Conklin had signed off with Jacobi and now said to me, “Lindsay, SFO Security has sent fire trucks and construction vehicles out to obstruct traffic on airport access roads in all directions.”
Good.
I stepped on the gas and flipped on the sirens. Behind us, others in our team did the same and I saw flashing lights getting onto the service road from the north.
Passenger cars pulled onto the verge to let us fly by and within seconds, we were passing J.’s van as we entered the International Departure lane.

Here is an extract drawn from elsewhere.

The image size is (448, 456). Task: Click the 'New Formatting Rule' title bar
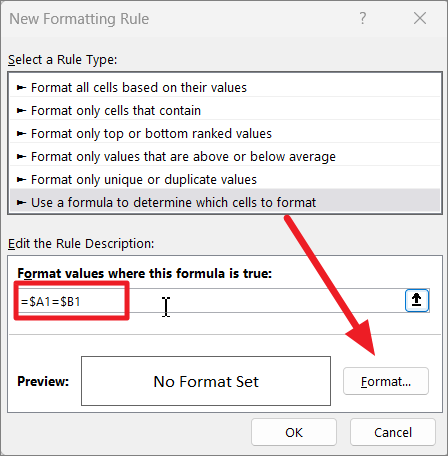click(x=79, y=19)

Signs listing names of airlines appeared overhead. SFO’s parking garage rose up on our right. Off ramps and service roads circled and crossed underneath our roadway which was now an overpass. The outline of the international terminals grew closer and larger just up ahead.

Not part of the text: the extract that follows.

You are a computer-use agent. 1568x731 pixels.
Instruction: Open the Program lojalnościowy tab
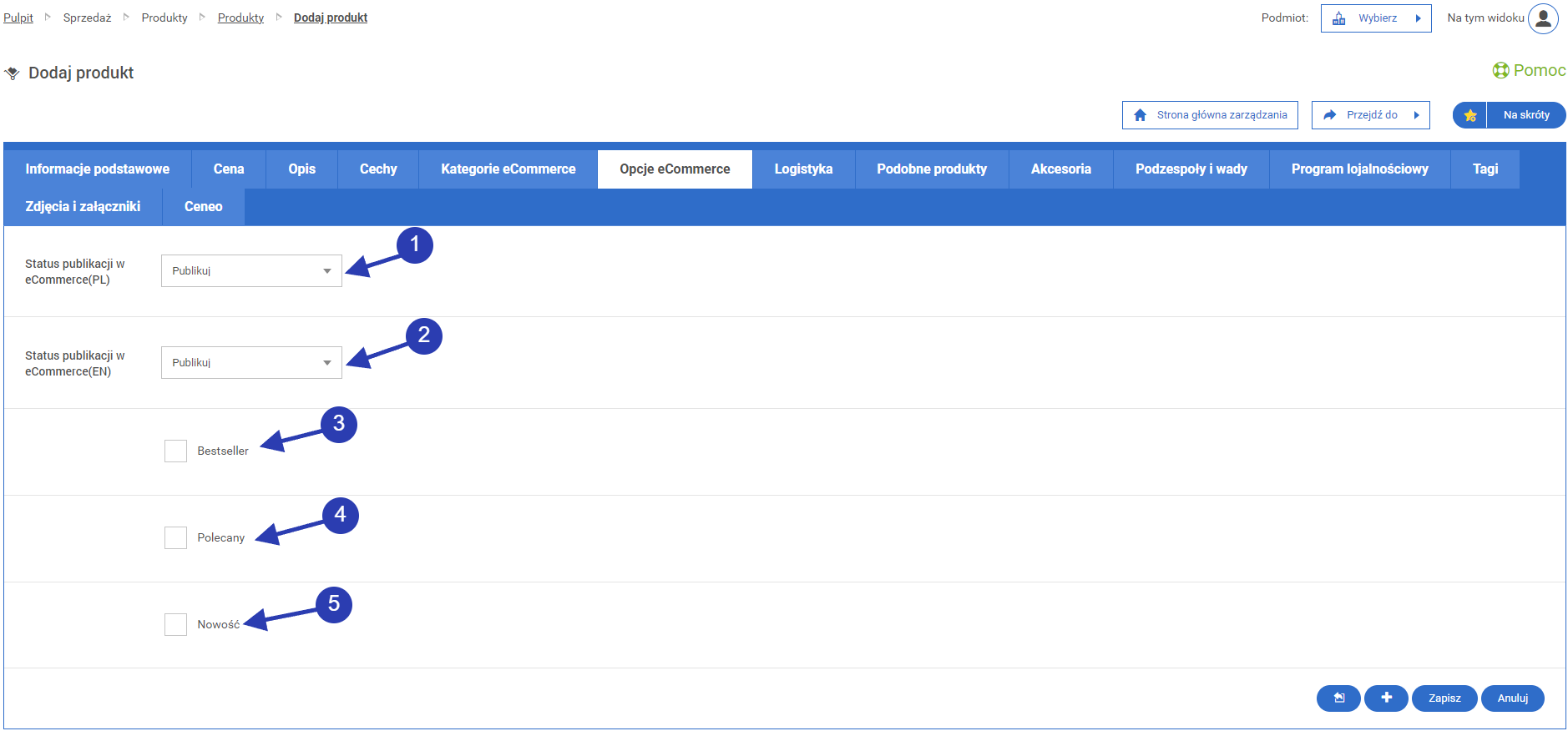[x=1359, y=169]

Rich and I were leading a group of cars heading east to the airport when I saw cruisers heading away from the terminal right toward us.
It was a high-speed pincer movement.
J. saw what was happening and had only two choices. Keep going or stop. He wrenched his wheel hard to the right and the van skidded across to the far right lane where there was one last exit to the garage which a hundred yards farther on, had its own exit to S Link Road. The exit was open and unguarded.
I screamed to Conklin, “Hang on.”
I passed the white van on my right, gave the Chevy more gas and turned the wheel hard, blocking the exit. At the last possible moment, as I was bracing for a crash, J. jerked his wheel hard left and pulled around us.
By then the airport roadway was filled with law enforcement cruisers, their lights flashing, sirens blowing.
The van screeched to a halt.
Adrenaline had sent my heart rate into the red zone and sweat sheeted down my body.
My partner and I both asked if the other was okay as cop cars lined up both behind us and ahead of us forming an impenetrable vehicular wall.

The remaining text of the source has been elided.